PROBLEM REQUIREMENTS: Retype the data that follows, keeping every character the same.

+++

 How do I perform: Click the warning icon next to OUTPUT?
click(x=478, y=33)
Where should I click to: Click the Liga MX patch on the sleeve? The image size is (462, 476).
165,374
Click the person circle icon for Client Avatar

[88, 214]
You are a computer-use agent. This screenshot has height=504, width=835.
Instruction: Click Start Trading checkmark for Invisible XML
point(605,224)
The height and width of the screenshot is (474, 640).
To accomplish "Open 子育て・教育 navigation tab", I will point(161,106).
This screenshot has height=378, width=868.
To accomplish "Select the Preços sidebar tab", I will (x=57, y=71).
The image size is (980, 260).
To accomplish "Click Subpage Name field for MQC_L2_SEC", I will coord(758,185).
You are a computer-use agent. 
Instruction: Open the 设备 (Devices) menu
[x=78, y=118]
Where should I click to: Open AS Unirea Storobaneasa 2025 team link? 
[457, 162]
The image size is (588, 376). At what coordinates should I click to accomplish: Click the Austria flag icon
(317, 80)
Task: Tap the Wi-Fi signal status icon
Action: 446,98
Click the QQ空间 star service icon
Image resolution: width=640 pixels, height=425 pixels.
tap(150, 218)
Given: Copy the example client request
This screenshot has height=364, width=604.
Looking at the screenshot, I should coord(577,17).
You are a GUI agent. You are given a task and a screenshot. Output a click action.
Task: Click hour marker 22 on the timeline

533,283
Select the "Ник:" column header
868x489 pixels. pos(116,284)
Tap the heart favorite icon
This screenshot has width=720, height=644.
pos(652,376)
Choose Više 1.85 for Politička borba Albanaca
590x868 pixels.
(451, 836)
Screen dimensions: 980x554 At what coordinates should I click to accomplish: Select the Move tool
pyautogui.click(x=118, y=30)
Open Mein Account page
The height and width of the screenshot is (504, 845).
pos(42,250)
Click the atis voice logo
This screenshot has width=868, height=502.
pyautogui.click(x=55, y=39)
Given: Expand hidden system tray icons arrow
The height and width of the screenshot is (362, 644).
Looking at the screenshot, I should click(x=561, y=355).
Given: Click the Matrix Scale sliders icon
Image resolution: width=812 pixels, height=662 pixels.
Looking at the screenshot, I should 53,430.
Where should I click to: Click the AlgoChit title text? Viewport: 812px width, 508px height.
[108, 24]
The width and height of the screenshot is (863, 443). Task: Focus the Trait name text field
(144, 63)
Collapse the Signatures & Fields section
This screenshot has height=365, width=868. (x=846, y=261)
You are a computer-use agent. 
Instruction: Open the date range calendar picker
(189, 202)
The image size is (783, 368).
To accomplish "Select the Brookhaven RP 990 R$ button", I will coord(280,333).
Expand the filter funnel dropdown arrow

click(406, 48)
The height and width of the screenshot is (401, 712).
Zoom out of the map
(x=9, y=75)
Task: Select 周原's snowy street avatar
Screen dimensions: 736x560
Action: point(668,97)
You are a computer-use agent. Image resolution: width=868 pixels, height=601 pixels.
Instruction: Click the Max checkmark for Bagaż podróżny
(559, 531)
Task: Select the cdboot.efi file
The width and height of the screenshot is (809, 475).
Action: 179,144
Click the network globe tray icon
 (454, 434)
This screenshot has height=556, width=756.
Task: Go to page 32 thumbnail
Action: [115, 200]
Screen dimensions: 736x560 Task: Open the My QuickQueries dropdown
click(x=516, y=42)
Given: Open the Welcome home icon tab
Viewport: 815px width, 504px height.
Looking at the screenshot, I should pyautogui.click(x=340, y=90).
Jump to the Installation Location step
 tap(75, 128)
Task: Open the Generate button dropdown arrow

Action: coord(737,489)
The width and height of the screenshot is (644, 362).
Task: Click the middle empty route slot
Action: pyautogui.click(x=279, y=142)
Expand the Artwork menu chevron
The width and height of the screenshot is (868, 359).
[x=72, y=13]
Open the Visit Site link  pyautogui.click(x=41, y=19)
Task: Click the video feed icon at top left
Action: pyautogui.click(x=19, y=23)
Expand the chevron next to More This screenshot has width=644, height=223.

+++

RESPONSE BELOW:
 How do I perform: Click the warning icon next to OUTPUT?
click(x=478, y=33)
Where should I click to: Click the Liga MX patch on the sleeve? The image size is (462, 476).
165,374
Click the person circle icon for Client Avatar

[88, 214]
You are a computer-use agent. This screenshot has height=504, width=835.
Instruction: Click Start Trading checkmark for Invisible XML
point(605,224)
The height and width of the screenshot is (474, 640).
To accomplish "Open 子育て・教育 navigation tab", I will point(161,106).
This screenshot has height=378, width=868.
To accomplish "Select the Preços sidebar tab", I will (x=57, y=71).
The image size is (980, 260).
To accomplish "Click Subpage Name field for MQC_L2_SEC", I will coord(758,185).
You are a computer-use agent. 
Instruction: Open the 设备 (Devices) menu
[x=78, y=118]
Where should I click to: Open AS Unirea Storobaneasa 2025 team link? 
[457, 162]
The image size is (588, 376). At what coordinates should I click to accomplish: Click the Austria flag icon
(317, 80)
Task: Tap the Wi-Fi signal status icon
Action: 446,98
Click the QQ空间 star service icon
Image resolution: width=640 pixels, height=425 pixels.
tap(150, 218)
Given: Copy the example client request
This screenshot has height=364, width=604.
Looking at the screenshot, I should coord(577,17).
You are a GUI agent. You are given a task and a screenshot. Output a click action.
Task: Click hour marker 22 on the timeline

533,283
Select the "Ник:" column header
868x489 pixels. pos(116,284)
Tap the heart favorite icon
This screenshot has width=720, height=644.
pos(652,376)
Choose Više 1.85 for Politička borba Albanaca
590x868 pixels.
(451, 836)
Screen dimensions: 980x554 At what coordinates should I click to accomplish: Select the Move tool
pyautogui.click(x=118, y=30)
Open Mein Account page
The height and width of the screenshot is (504, 845).
pos(42,250)
Click the atis voice logo
This screenshot has width=868, height=502.
pyautogui.click(x=55, y=39)
Given: Expand hidden system tray icons arrow
The height and width of the screenshot is (362, 644).
Looking at the screenshot, I should click(x=561, y=355).
Given: Click the Matrix Scale sliders icon
Image resolution: width=812 pixels, height=662 pixels.
Looking at the screenshot, I should 53,430.
Where should I click to: Click the AlgoChit title text? Viewport: 812px width, 508px height.
[108, 24]
The width and height of the screenshot is (863, 443). Task: Focus the Trait name text field
(144, 63)
Collapse the Signatures & Fields section
This screenshot has height=365, width=868. (x=846, y=261)
You are a computer-use agent. 
Instruction: Open the date range calendar picker
(189, 202)
The image size is (783, 368).
To accomplish "Select the Brookhaven RP 990 R$ button", I will coord(280,333).
Expand the filter funnel dropdown arrow

click(406, 48)
The height and width of the screenshot is (401, 712).
Zoom out of the map
(x=9, y=75)
Task: Select 周原's snowy street avatar
Screen dimensions: 736x560
Action: point(668,97)
You are a computer-use agent. Image resolution: width=868 pixels, height=601 pixels.
Instruction: Click the Max checkmark for Bagaż podróżny
(559, 531)
Task: Select the cdboot.efi file
The width and height of the screenshot is (809, 475).
Action: 179,144
Click the network globe tray icon
 (454, 434)
This screenshot has height=556, width=756.
Task: Go to page 32 thumbnail
Action: [115, 200]
Screen dimensions: 736x560 Task: Open the My QuickQueries dropdown
click(x=516, y=42)
Given: Open the Welcome home icon tab
Viewport: 815px width, 504px height.
Looking at the screenshot, I should pyautogui.click(x=340, y=90).
Jump to the Installation Location step
 tap(75, 128)
Task: Open the Generate button dropdown arrow

Action: coord(737,489)
The width and height of the screenshot is (644, 362).
Task: Click the middle empty route slot
Action: pyautogui.click(x=279, y=142)
Expand the Artwork menu chevron
The width and height of the screenshot is (868, 359).
[x=72, y=13]
Open the Visit Site link  pyautogui.click(x=41, y=19)
Task: Click the video feed icon at top left
Action: pyautogui.click(x=19, y=23)
Expand the chevron next to More This screenshot has width=644, height=223.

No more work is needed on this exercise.